Quelques heures après la disqualification officielle de la Ferrari 499P n°50 des 24 Heures du Mans 2025 pour une irrégularité technique, Ferrari a publié un communiqué détaillé dans lequel le constructeur italien accepte la décisionmais conteste fermement toute notion de tricherie ou d’avantage acquis.
« Suite au contrôle technique post-course, la n°50, qui avait terminé quatrième, a été disqualifiée pour une infraction technique, comme indiqué dans la décision n°225 émise par les commissaires », rappelle d’abord Ferrari. Le non-respect concerne l’absence de quatre vis sur le support central de l’aileron arrière, un élément constaté après l’arrivée.

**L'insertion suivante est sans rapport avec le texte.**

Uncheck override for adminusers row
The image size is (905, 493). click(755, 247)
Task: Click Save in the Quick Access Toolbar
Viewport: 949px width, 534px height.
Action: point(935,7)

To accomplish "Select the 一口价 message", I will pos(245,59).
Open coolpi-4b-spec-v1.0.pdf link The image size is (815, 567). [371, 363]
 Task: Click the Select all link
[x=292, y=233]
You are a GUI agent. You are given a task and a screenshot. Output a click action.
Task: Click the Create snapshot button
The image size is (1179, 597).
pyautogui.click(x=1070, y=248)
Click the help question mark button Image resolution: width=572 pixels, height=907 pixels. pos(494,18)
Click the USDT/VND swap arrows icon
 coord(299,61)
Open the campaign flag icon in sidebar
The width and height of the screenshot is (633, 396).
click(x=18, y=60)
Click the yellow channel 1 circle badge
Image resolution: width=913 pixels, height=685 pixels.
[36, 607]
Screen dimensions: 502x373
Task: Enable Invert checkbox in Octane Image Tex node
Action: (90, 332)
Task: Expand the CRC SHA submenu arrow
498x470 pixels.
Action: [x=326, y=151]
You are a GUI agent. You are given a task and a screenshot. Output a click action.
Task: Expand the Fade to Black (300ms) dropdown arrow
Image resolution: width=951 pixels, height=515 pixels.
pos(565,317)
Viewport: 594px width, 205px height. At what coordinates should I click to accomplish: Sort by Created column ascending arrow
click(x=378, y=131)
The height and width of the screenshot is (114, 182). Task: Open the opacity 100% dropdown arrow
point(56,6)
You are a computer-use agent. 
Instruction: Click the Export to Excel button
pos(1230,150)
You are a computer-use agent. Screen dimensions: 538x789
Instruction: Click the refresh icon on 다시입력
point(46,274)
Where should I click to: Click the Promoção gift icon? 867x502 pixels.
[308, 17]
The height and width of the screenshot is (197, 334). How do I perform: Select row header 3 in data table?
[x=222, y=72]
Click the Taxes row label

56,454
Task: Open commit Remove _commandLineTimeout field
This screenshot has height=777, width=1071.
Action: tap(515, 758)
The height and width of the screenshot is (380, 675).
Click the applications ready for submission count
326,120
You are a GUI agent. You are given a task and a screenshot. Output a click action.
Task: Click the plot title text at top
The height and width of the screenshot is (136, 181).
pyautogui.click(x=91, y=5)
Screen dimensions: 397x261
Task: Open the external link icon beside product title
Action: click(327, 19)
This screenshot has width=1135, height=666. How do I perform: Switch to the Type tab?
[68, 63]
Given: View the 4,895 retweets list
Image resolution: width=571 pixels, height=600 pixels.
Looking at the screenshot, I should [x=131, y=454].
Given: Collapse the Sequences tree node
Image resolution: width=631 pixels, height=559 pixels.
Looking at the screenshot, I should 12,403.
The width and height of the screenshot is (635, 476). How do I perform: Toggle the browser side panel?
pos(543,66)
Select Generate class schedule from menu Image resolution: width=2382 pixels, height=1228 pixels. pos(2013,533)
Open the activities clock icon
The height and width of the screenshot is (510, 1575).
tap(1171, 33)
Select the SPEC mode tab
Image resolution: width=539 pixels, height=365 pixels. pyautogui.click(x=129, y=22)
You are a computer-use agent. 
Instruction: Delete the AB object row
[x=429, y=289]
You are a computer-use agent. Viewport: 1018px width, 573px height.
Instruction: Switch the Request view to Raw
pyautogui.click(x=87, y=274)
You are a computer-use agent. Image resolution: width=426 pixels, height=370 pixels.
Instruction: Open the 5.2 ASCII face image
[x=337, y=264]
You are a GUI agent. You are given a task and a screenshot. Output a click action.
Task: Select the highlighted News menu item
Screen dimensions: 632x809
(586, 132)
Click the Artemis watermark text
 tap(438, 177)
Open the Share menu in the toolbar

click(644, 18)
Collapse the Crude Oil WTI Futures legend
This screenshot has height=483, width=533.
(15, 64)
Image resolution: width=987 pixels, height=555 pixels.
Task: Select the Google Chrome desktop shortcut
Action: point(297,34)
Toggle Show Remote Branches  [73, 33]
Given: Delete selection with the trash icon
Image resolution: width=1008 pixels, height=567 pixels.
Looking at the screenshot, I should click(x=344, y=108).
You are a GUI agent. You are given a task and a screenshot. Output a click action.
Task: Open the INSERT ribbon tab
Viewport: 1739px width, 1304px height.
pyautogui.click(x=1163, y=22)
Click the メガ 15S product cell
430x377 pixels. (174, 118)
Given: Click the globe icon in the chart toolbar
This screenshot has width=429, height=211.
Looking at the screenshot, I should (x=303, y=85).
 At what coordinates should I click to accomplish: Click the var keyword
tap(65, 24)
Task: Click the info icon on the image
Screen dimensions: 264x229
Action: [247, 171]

Ferrari confirme qu’« un mécanicien de l’équipe Ferrari – AF Corse a remarqué, lors du dernier arrêt à 15h23 le dimanche 15 juin, qu’une des vis fixant le support central de l’aileron arrière manquait ». Pourtant, selon la marque, aucune alerte de sécurité ne justifiait une intervention immédiate : « Compte tenu de la conception de l’élément, l’absence d’un ou plusieurs de ces composants ne compromettait en rien la sécurité de la voiture », peut-on lire.
Le constructeur insiste également sur le caractère non déterminant de cette défaillance dans le résultat final : « La perte progressive des autres vis dans les 37 dernières minutes de course n’a procuré aucun avantage en termes de performance ou de résultat final. » Concernant la pointe de vitesse de la voiture n°50 sur la fin de course, Ferrari précise qu’elle a été atteinte alors que la voiture roulait « dans l’aspiration de sa voiture sœur, la n°51 ».
Tout en se disant « surpris par la décision », Ferrari déclare « réaffirmer sa totale confiance dans le professionnalisme et l’intégrité de son équipe, dans les décisions prises, ainsi que dans son respect du règlement du Championnat du monde d’endurance FIA ».
Et de conclure : « Même si l’incident en question n’a offert aucun avantage compétitif à notre équipage, ni mis en danger nos pilotes ou d’autres concurrents, Ferrari est déjà tournée vers la suite de la saison ».
Malgré cette sanction, les deux autres 499P engagées – la n°83, victorieuse, et la n°51, troisième – ont passé les vérifications sans problème. La marque conserve ainsi la tête du classement Constructeurs avec 172 points, tandis que le trio Pier Guidi – Calado – Giovinazzi mène le championnat Pilotes avec 105 points, devant Ye – Kubica – Hanson (89 pts) et Fuoco – Molina – Nielsen (57 pts).
La prochaine manche du WEC est prévue au Brésil, à São Paulo, en juillet.